(Provided text begins)

Yen rise spurs Japan’s rate market surge

Traders are moving on an expectation of increased yen volatility in 2025, says Japan Exchange Group

Looking back to the early 2000s, global traders were betting big on the yen and Japanese government bond (JGB) markets, convinced that Japan’s economic troubles – stagnation, deflation and an ageing population – would drive up rates. But, instead of cashing in, they got burned, consistently getting caught out by the ever-persistent Japanese retail and institutional investors and the Bank of Japan (BoJ).

Japanese investors held on to their low-yielding assets, favouring their safety and stability. With memories still fresh from the bursting of the 1980s asset bubble, their risk aversion and lack of alternative investment options played a part too. At the same time, the BoJ’s aggressive monetary policies – including massive bond purchases and yield curve control – kept yields low. These moves suppressed rates and propped up bond prices, making it a costly mistake for those who bet against them.

Since the BoJ eased its monetary policy in 2013, Japan continued to experience an ultra-loose, low-rate environment. During this period, the dynamism and functionality of the yen rate market were lost, and a sense of resignation permeated among market participants.

Now it is 2025, and many of the world’s central banks, including the US Federal Reserve, are continuing to consider the timing of rate cuts. However, one central bank among the advanced economies is taking a different path – the BoJ. 

Cost-push inflation began affecting Japan’s standard low-price expectations. The yen’s depreciation since 2022, resulting from drastic rate hikes by central banks worldwide, further fuelled domestic price increases in Japan.

In March 2024, under new governor Kazuo Ueda, the BoJ raised rates for the first time in 17 years, exiting negative rates. Simultaneously, the bank abolished the yield curve control policy that had set a cap on 10-year yields and announced a plan to reduce JGB purchases. Shortly thereafter, in July 2024, the BoJ implemented a further surprise 15 basis point rate hike. An anticipated additional 25bp rate hike by the bank in early 2025 will probably inject further vitality into the market.

Record high

Following the BoJ’s bold moves to adjust its monetary policy, the yen rate-swap market has come alive with unprecedented activity. Since March 2024, the notional amount of JPY interest rate swaps (IRS) cleared by the Japan Securities Clearing Corporation (JSCC) has surged, setting record highs for five consecutive months.

(Provided text ends)
(Supplied material begins)

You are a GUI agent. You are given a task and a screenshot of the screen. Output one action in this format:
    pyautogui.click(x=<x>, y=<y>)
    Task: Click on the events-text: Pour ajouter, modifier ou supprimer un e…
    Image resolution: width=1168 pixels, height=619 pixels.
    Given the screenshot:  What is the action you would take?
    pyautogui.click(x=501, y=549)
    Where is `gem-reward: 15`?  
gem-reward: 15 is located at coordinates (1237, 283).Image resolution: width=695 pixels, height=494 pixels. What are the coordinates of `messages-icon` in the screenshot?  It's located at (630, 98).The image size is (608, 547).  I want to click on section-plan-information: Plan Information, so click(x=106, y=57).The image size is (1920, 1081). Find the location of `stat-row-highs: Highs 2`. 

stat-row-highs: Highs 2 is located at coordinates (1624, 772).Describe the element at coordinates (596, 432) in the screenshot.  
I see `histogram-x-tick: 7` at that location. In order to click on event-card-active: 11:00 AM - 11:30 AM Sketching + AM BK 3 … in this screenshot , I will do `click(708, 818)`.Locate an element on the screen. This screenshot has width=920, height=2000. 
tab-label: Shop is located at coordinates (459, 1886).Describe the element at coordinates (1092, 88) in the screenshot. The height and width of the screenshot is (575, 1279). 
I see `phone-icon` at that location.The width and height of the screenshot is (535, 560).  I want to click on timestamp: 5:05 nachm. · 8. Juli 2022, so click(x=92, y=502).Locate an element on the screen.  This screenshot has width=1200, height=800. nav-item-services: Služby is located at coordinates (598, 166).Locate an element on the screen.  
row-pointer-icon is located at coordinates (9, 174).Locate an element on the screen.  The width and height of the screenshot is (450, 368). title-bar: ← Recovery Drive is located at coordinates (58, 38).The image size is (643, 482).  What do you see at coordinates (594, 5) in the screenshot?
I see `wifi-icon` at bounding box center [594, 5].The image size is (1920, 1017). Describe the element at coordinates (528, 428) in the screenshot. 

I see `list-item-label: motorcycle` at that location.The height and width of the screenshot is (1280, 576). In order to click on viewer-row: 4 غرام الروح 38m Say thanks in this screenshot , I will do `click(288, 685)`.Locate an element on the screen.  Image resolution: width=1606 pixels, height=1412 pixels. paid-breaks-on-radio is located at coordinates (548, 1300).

(Supplied material ends)

» Directive 1:
In the yen rate article, swap "Cost-push inflation" for "Imported inflation" and give everything from "Cost-push inflation began" down to "increases in Japan." with that one change.
» Directive 2:
Please write the next part of the yen rate article, carrying on after its final sentence.
The listing after the yen rate article isn't needed for anything here.

» Reply 1:
Imported inflation began affecting Japan’s standard low-price expectations. The yen’s depreciation since 2022, resulting from drastic rate hikes by central banks worldwide, further fuelled domestic price increases in Japan.

» Reply 2:
In December 2024, the monthly clearing volume rocketed to a remarkable JPY1,060 trillion ($6.7 trillion) – more than a tenfold increase from JPY82 trillion in December 2020. While US clients are still not permitted to clear yen rate swaps through JSCC – due to regulatory restrictions imposed by the Commodity Futures Trading Commission, which encouraged a recent intervention by US senatorsUS dealers, as well as European and Asian dealers and clients, are behind this surge of liquidity.

Yen rise spurs Japan’s rate market surge_Fig1


Particularly noteworthy have been the short-term swap balances, specifically those with tenors of two years or less, which expanded by 50 times from December 2020 to October 2024.

These short-term swaps primarily span the different BoJ policy meetings, allowing traders to speculate on future BoJ policy changes at specific meetings. It is estimated that offshore hedge funds clearing at JSCC is taking on risk amounting to several trillion yen.

“We have seen trading activity in yen interest rate swaps increase significantly over the past few years. In 2024, DV01 [dollar duration] volumes nearly doubled year on year, with shorter-maturity instruments accounting for approximately 30% of the overall platform flow,” says Taichi Shibuya, head of Japan at Tradeweb – a global operator of electronic markets for rates, credit, equities and money markets.

“Clients are using a variety of trading protocols to execute this volume based on the type or size of the transaction and the actual market environment. These protocols range from the auction-like request-for-quote and two-way request-for-market to net-present-value list-trading, which enables clients to create and execute lists of multiple swaps quickly and efficiently.”

Furthermore, Japanese banks, unaccustomed to a changing rate environment, are finally taking steps to hedge against this new economic reality. For the first time in a decade, many mid-sized and smaller banks are hitting the JPY300 billion ($2 billion) threshold on outstanding over-the-counter (OTC) derivatives positions to trigger Japan’s mandatory clearing, prompting their entry into the swap clearing ecosystem. JSCC saw three newly onboarded regional banks nationwide in 2024, setting a record with 122 clients.

Hiroshi Kobayashi, chief manager of the clearing planning department and OTC derivatives clearing service at JSCC, states: “I frequently receive requests from Japanese regional banks expressing their desire to use JSCC’s clearing services, as they plan to expand their rates trading businesses. Additionally, some clients who have onboarded to JSCC’s JPY IRS clearing service are now considering becoming direct clearing members of JSCC to further expand their rates businesses.”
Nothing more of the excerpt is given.